■ **WHAT TO WORK ON**
Copy nothing but the lines below, from the one with "Screenshot is 115x2576." through the one with "Sklady a haly (729, 2327)", exactly as written; no pictures should appear.

■ **INPUT**
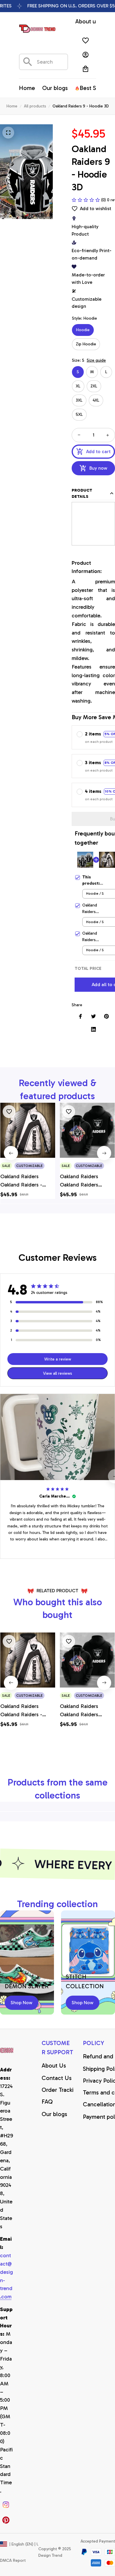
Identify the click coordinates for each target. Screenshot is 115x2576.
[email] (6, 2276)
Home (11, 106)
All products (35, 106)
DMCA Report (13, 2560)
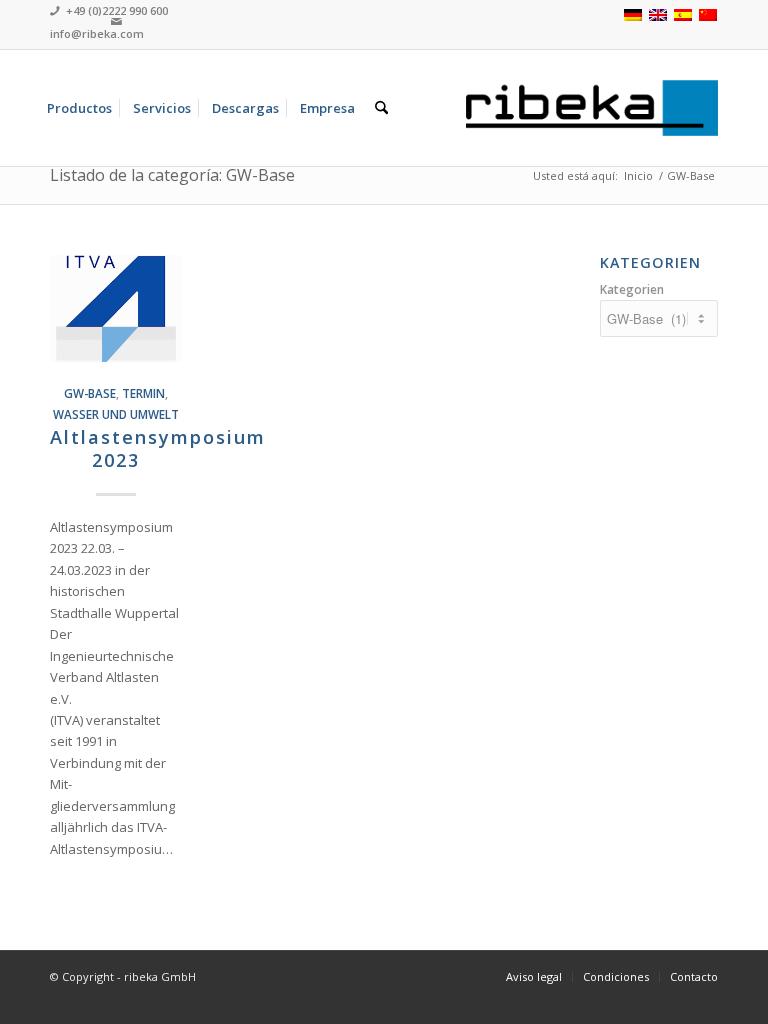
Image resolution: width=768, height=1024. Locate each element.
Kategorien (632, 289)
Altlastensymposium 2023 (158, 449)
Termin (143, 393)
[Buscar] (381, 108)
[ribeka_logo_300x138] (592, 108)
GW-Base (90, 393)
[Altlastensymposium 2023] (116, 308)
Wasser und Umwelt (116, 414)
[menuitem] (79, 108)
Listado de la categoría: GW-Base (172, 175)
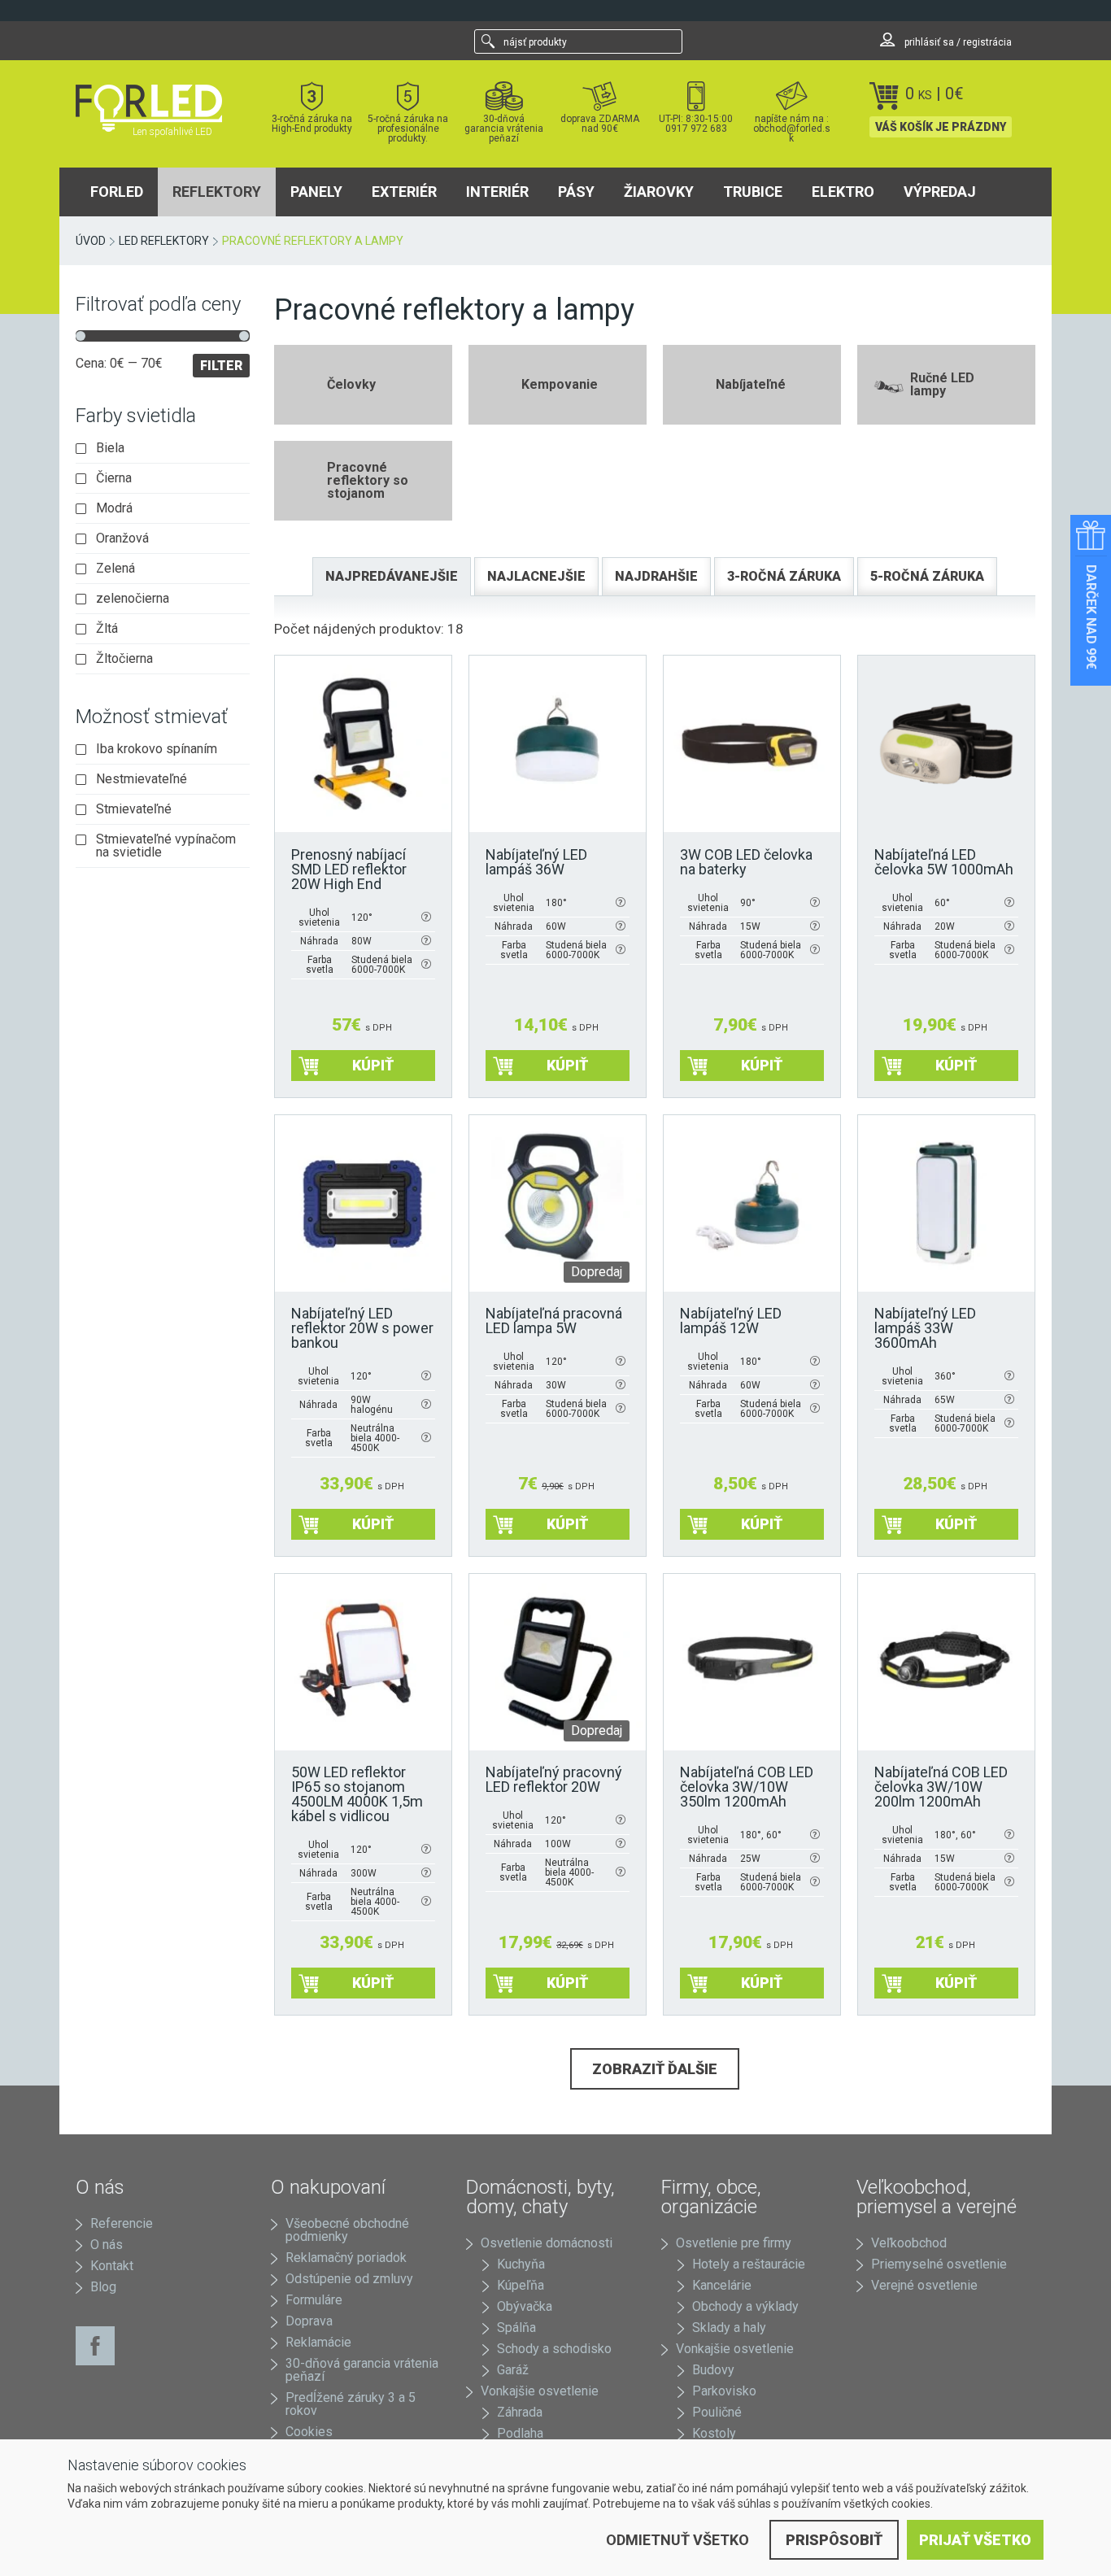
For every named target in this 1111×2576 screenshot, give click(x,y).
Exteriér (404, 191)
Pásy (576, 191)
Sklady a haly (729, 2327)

* * *

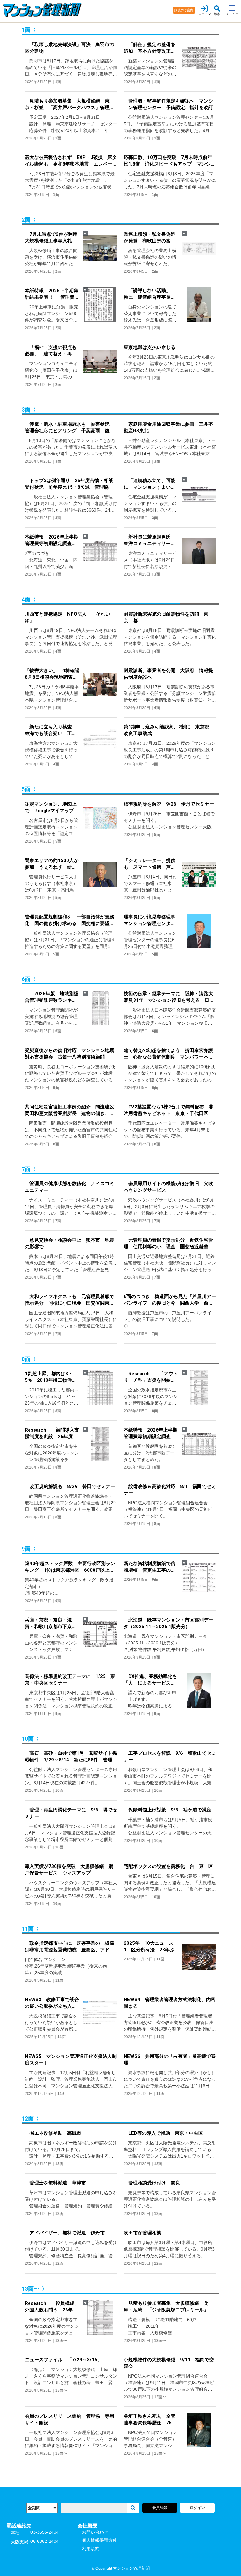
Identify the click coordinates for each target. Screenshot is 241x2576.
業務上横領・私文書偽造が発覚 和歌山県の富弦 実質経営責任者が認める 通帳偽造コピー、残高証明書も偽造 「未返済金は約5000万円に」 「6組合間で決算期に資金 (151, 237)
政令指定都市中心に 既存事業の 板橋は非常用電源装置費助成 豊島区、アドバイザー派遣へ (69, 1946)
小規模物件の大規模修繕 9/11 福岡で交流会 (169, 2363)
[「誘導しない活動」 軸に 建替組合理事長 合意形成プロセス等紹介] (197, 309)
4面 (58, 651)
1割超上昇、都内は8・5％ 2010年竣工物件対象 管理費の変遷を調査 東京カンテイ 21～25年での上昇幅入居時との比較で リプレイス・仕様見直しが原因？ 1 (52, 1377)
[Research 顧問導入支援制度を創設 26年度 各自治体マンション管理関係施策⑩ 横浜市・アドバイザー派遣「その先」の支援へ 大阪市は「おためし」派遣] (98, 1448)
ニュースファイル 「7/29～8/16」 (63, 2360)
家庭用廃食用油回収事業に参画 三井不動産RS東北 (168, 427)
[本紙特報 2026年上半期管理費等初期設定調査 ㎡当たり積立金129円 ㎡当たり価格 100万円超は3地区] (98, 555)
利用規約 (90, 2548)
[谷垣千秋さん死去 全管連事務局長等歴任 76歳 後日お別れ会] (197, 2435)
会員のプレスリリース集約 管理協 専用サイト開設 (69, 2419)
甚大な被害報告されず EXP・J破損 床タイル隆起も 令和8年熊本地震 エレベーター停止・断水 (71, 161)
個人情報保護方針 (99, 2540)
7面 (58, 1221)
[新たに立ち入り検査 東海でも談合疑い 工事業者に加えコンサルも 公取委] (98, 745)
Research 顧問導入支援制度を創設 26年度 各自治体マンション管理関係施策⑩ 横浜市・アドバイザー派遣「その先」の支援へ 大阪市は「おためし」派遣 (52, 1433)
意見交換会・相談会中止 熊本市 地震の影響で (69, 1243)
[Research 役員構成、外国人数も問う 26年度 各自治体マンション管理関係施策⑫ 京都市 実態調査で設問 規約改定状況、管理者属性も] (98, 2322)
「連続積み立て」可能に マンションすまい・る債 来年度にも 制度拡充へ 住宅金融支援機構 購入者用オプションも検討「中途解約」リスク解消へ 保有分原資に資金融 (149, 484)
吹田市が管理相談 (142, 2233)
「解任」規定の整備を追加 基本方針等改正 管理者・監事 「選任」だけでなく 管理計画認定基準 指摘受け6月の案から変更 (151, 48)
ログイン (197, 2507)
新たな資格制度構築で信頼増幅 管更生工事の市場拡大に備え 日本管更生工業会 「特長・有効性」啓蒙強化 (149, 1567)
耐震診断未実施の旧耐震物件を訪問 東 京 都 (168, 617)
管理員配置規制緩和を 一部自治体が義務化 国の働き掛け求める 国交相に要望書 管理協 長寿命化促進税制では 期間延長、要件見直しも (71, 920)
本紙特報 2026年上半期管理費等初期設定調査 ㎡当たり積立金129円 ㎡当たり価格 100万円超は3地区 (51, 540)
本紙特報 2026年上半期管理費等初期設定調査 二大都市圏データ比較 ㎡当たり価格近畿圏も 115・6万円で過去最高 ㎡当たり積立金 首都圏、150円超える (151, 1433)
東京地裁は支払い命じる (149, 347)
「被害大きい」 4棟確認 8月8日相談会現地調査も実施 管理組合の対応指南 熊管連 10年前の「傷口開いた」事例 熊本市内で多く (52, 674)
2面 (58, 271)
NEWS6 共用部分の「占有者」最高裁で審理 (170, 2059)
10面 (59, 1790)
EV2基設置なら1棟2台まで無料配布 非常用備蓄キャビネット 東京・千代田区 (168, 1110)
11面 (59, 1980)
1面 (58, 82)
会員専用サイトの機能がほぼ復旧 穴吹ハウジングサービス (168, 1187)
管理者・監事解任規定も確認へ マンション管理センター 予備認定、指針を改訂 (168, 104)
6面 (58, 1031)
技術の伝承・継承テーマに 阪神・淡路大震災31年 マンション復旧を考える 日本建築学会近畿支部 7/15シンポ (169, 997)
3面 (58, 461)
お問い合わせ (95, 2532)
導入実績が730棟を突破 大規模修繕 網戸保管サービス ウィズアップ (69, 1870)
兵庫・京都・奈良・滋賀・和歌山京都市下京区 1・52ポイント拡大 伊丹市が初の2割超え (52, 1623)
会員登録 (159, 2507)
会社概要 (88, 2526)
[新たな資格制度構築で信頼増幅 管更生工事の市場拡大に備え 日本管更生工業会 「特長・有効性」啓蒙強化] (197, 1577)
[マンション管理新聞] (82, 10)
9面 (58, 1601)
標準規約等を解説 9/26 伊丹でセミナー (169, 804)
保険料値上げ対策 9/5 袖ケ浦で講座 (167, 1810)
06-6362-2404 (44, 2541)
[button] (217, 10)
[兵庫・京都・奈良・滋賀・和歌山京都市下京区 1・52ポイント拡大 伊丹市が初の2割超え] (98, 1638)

■ **OUTPUT**
Identify the click coordinates for each target. Screenshot is 115x2576.
[email] (6, 2276)
Home (11, 106)
All products (35, 106)
DMCA Report (13, 2560)
Image resolution: width=768, height=1024. Locate each element.
Kategorien (632, 289)
Altlastensymposium 2023 (158, 449)
Termin (143, 393)
[Buscar] (381, 108)
[ribeka_logo_300x138] (592, 108)
GW-Base (90, 393)
[Altlastensymposium 2023] (116, 308)
Wasser und Umwelt (116, 414)
[menuitem] (79, 108)
Listado de la categoría: GW-Base (172, 175)
For every named target in this 1111×2576 screenshot, give click(x,y).
Exteriér (404, 191)
Pásy (576, 191)
Sklady a haly (729, 2327)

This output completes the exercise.